US Defense Secretary Chuck Hagel announced the deployment in remarks to Marines at a southern California base on the final stop of a weeklong, around-the-world trip that also took him to India, Germany and Australia.
Displaced people from the minority Yazidi sect, fleeing violence from forces loyal to the Islamic State in Sinjar town, walk toward the Syrian border as others ride on a donkey on the outskirts of Sinjar mountain, near the Syrian border town of Elierbeh of Al-Hasakah Governorate on Monday. Rodi Said / Reuters |
"This is not a combat-boots-on-the-ground kind of operation," Hagel said. "We're not going back into Iraq in any of the same combat mission dimensions that we once were in in Iraq," he added, referring to the eight-year war that cost more than 4,400 US lives and soured the US public on military involvement in Iraq.

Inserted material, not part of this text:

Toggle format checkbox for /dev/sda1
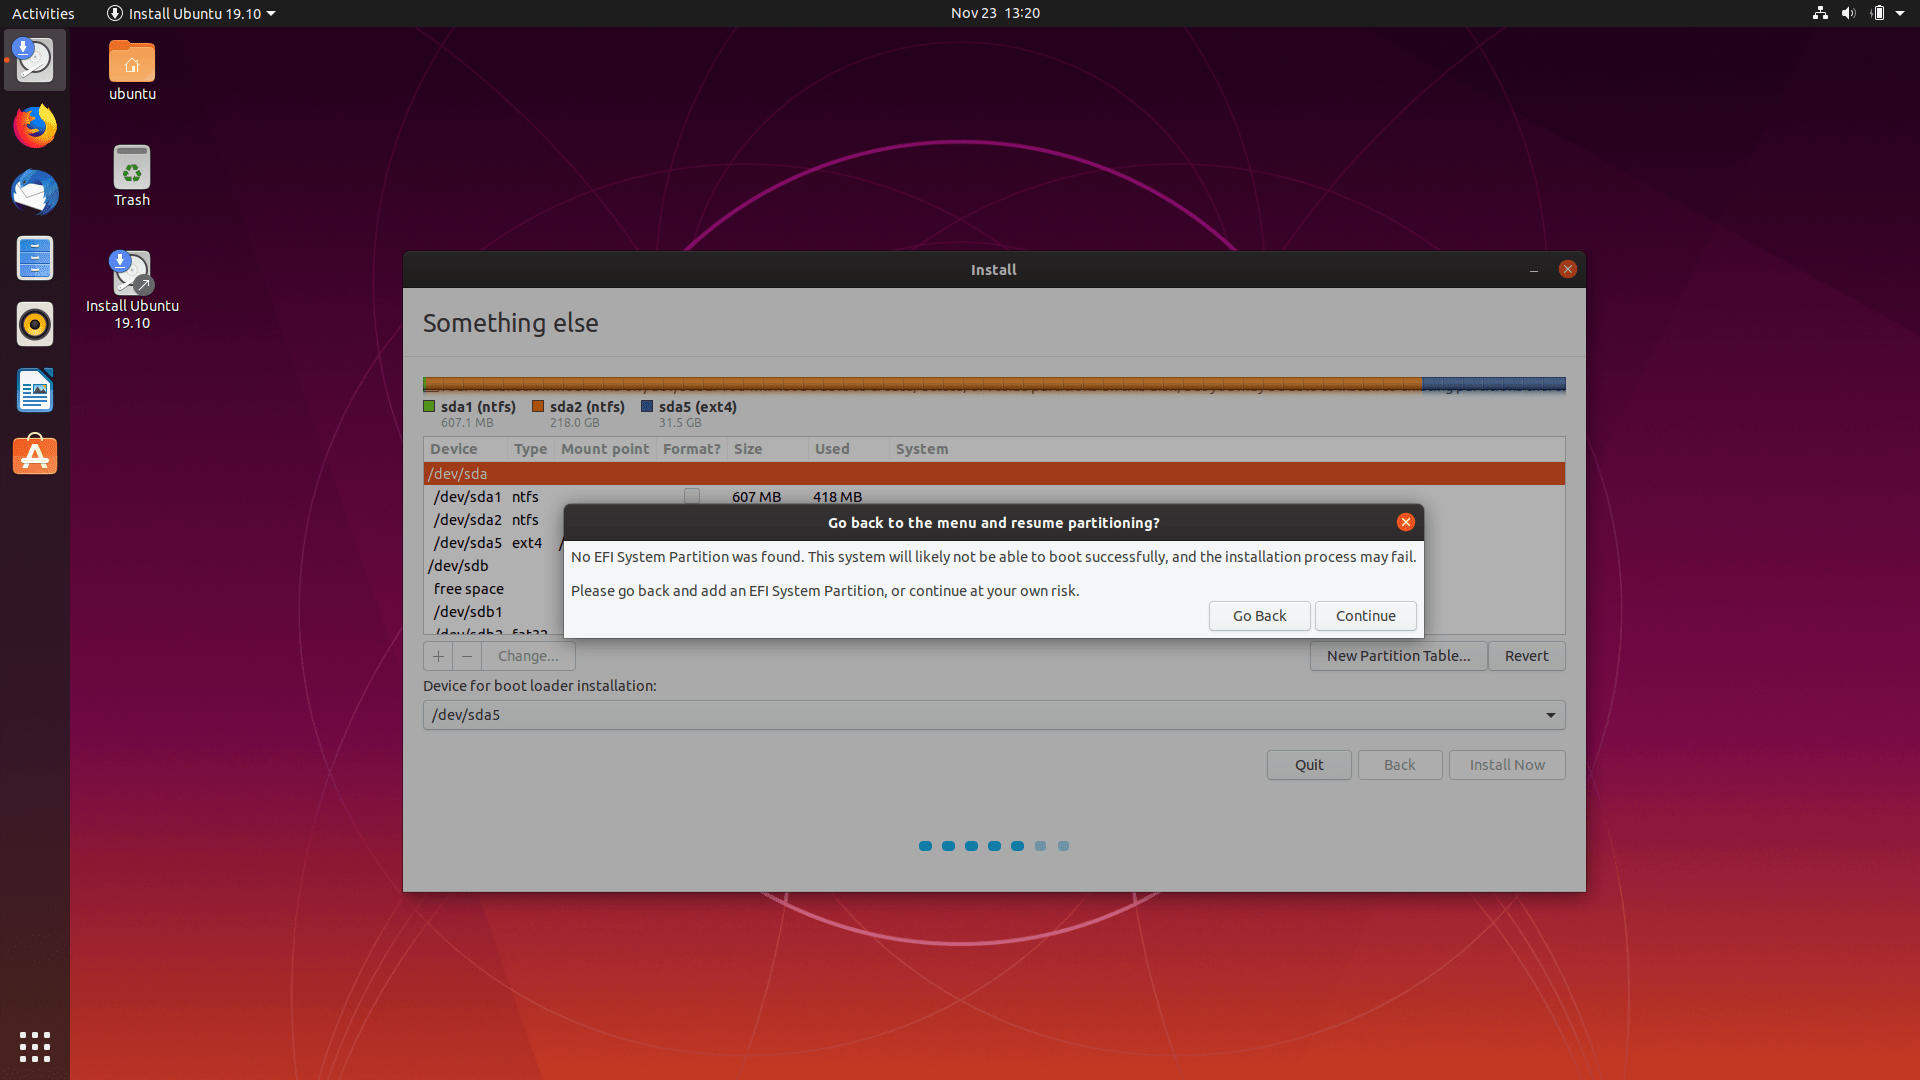 (x=691, y=496)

Another defense official, speaking on condition of anonymity to provide additional details on the sensitive mission, said the extra troops were Marines and special operations forces whose mission was to assess the situation in the Sinjar area and to develop additional humanitarian assistance options beyond current US efforts there. Still another official said the mission for the 130 troops could last less than a week.

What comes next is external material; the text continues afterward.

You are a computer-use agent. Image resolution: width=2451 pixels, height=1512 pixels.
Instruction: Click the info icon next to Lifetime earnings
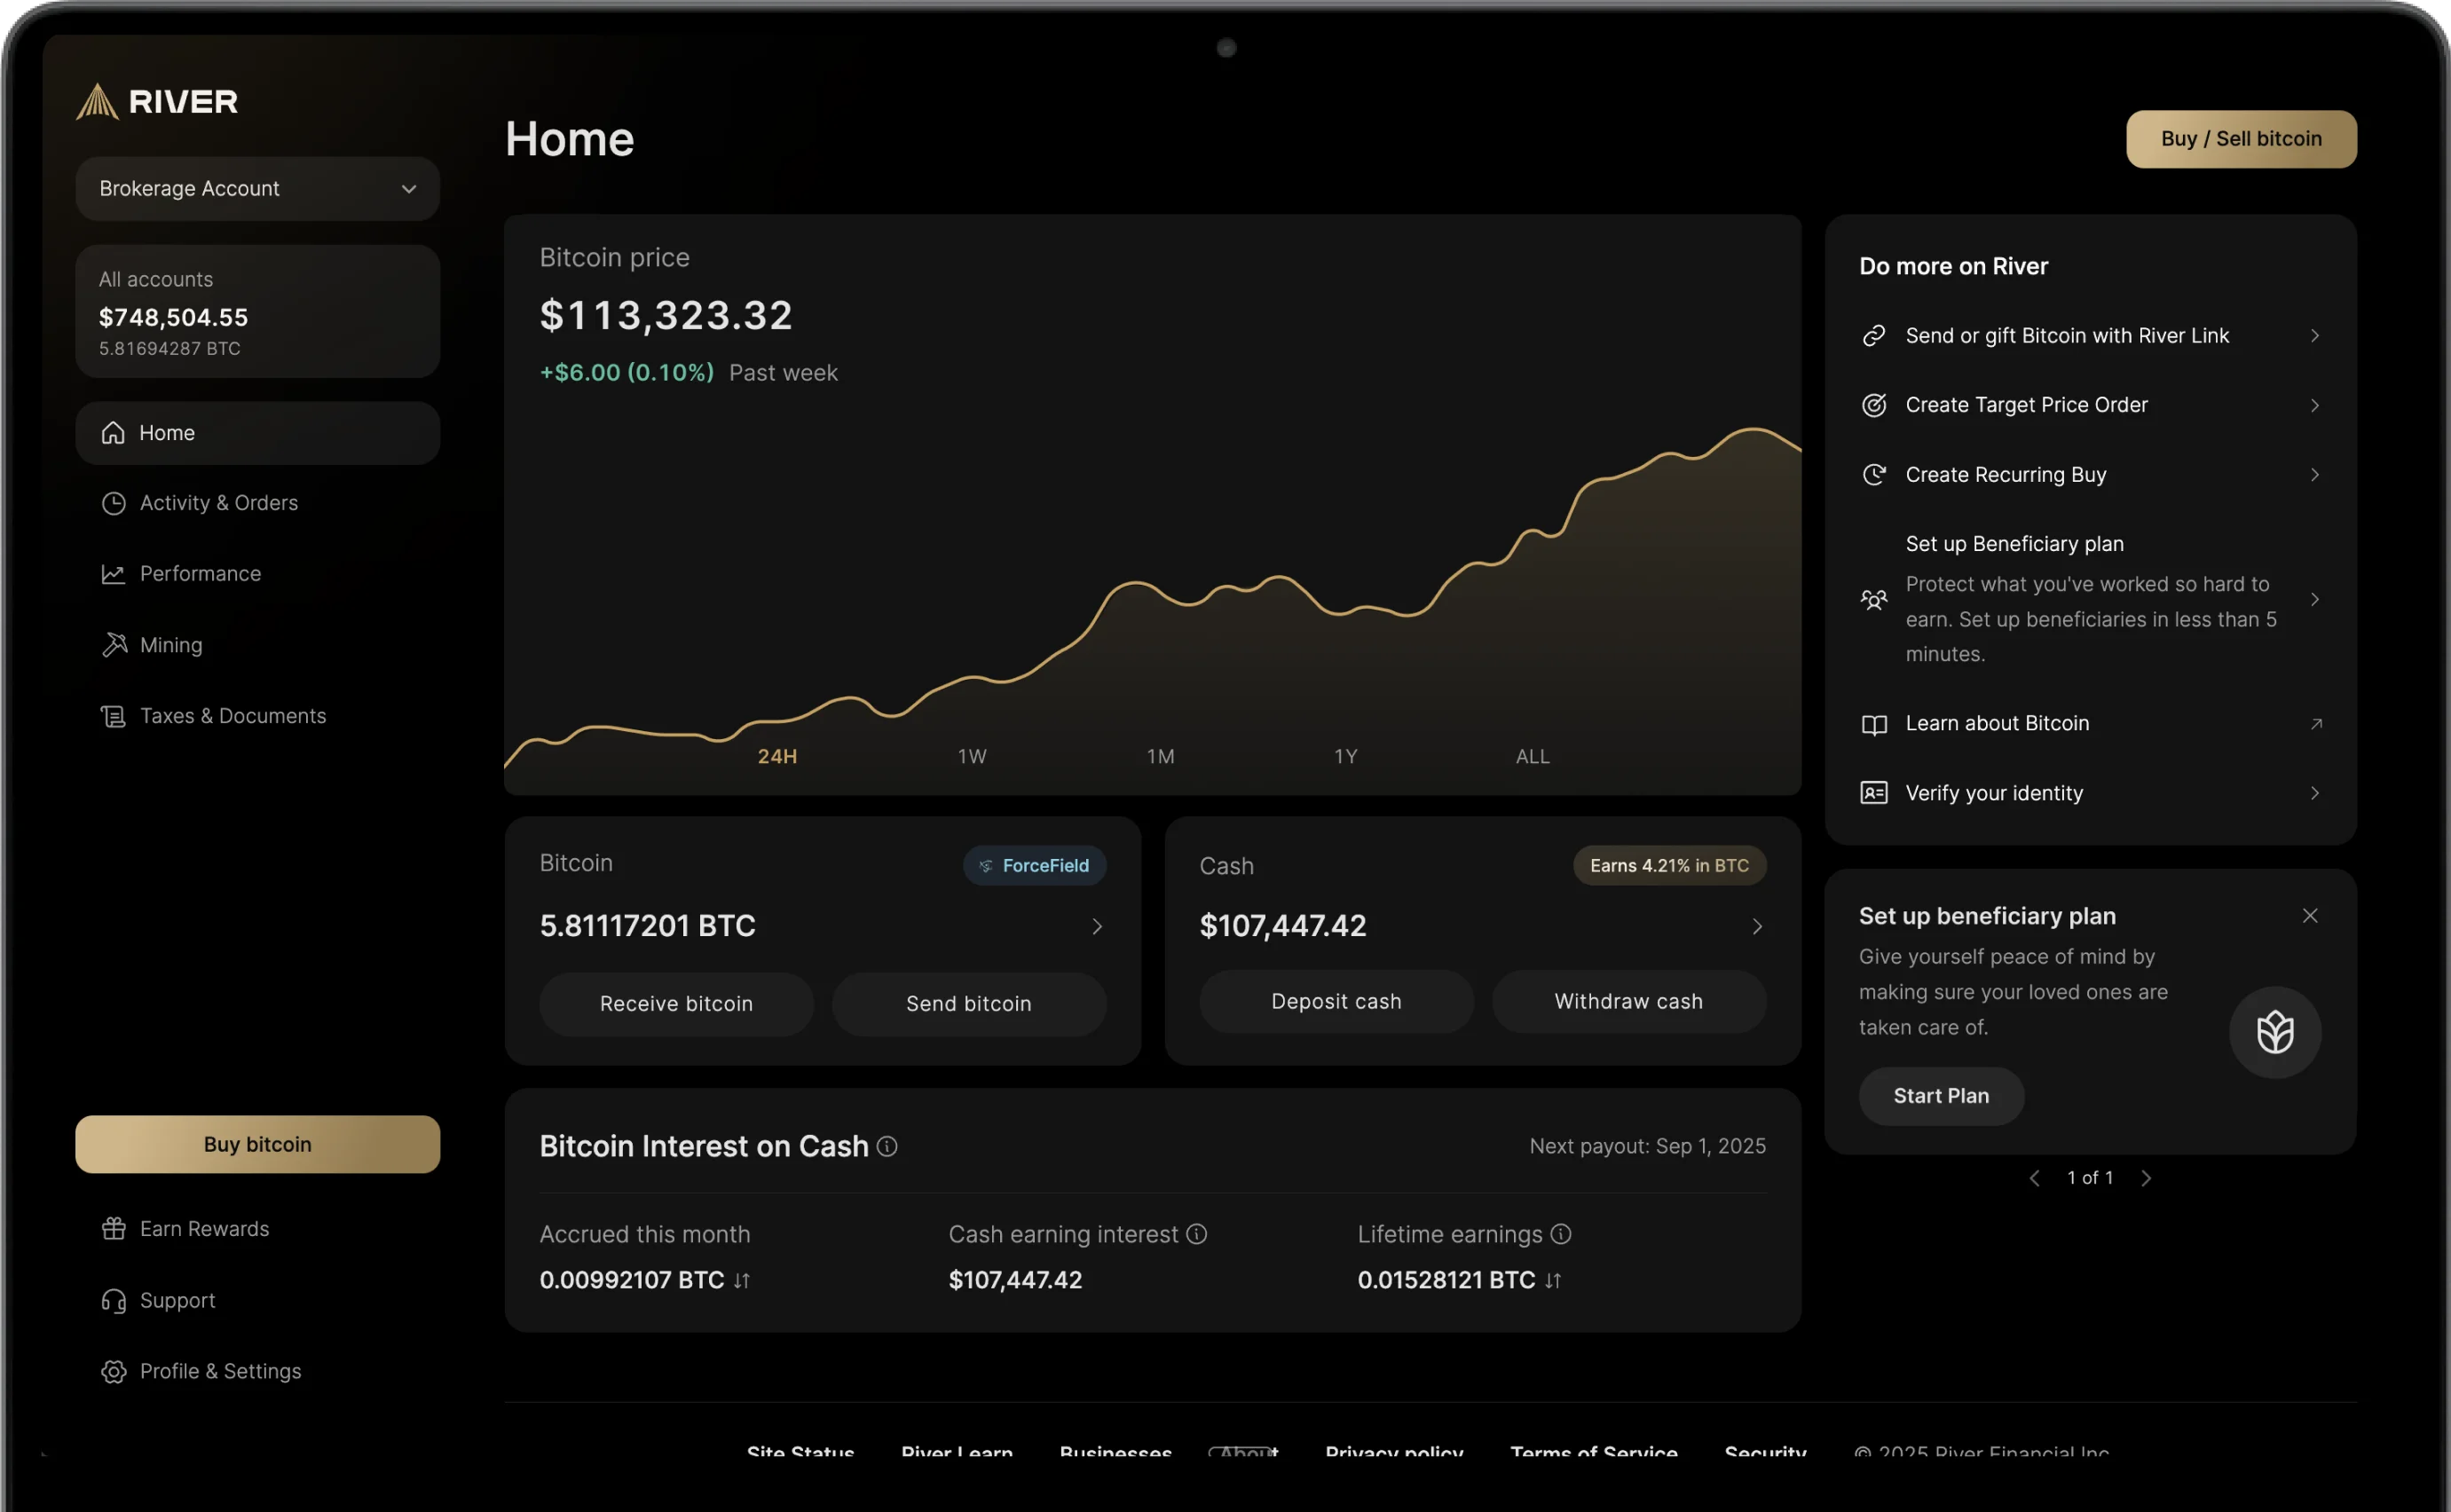tap(1561, 1234)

That official also said that while the troops were not being sent in to execute some type of rescue mission of the Yazidis on the mountain, they would assess the feasibility of a rescue or what one might look like. The also would assist in the ongoing effort to evaluate the use of airstrikes as part of the mission to protect the Yazidis from attacks by Islamic State militants.
Hagel referred to the 130 as "assessors".
The move shows the Obama administration is weighing the effect and implications of several days of targeted airstrikes on the Islamic State fighters and how that has affected US-backed Kurdish forces opposing them in northern Iraq.
US President Barack Obama has said repeatedly he will not send ground combat forces back into Iraq.
Immediate dilemma
One immediate dilemma was the fate of thousands of displaced Yazidis in the Sinjar area who have been provided with food and water delivered by US cargo planes in recent days. Washington also was considering how to increase its military assistance to the Kurds, whose militia is outgunned by the militants.
Meanwhile, Australian Prime Minister Tony Abbott has held open the possibility of sending a combat force to Iraq in addition to military transport aircraft to airlift humanitarian aid to refugees in Iraq, although his defense minister played down the prospect.
Abbott told reporters in London after meeting with British officials on the Iraq crisis on Tuesday that his government would not rule out taking military action in Iraq.
"The disposition of the Australian government is to provide what assistance we reasonably can to protect people who are at risk not just from the elements - from starvation, from dehydration, from exposure on Mount Sinjar - but also people who are at risk from ISIL forces," Abbott told reporters, referring to the al-Qaida splinter group leading Sunni militants in Iraq, Islamic State of Iraq and the Levant, now known as Islamic State.
"Australia should do what it can ... to protect people from potential genocide," he said.